**Collected data entries**
=-=-=

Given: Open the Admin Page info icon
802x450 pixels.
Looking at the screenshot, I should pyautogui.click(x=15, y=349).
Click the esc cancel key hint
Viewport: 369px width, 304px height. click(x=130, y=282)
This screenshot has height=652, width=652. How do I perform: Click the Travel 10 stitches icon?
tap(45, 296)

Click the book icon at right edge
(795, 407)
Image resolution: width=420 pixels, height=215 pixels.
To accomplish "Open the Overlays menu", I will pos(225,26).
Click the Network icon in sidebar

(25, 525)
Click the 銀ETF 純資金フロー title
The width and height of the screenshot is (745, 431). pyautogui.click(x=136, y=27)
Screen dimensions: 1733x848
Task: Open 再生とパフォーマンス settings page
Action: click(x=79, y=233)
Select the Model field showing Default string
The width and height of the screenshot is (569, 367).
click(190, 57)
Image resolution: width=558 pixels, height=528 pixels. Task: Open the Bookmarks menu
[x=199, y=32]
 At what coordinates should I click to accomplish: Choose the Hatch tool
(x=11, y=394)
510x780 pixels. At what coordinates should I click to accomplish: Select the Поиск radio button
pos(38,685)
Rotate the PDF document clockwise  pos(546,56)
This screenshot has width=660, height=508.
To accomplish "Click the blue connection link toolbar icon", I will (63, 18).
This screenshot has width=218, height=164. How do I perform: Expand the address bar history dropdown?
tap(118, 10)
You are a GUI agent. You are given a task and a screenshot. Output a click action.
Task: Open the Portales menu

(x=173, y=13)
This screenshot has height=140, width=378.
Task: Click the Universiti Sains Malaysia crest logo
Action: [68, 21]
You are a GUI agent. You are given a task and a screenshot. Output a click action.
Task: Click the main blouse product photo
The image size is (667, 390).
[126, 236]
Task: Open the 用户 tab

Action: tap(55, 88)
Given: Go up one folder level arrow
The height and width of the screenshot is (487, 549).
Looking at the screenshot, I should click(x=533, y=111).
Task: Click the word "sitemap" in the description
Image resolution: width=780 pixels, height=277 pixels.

=-=-=

**EXERCISE INSTRUCTIONS**
Every line from the one containing "The height and" through the end of the data must be repeated exactly, and no other line.

**OUTPUT OF THE EXERCISE**
The height and width of the screenshot is (487, 549).
Looking at the screenshot, I should click(x=533, y=111).
Task: Click the word "sitemap" in the description
Image resolution: width=780 pixels, height=277 pixels.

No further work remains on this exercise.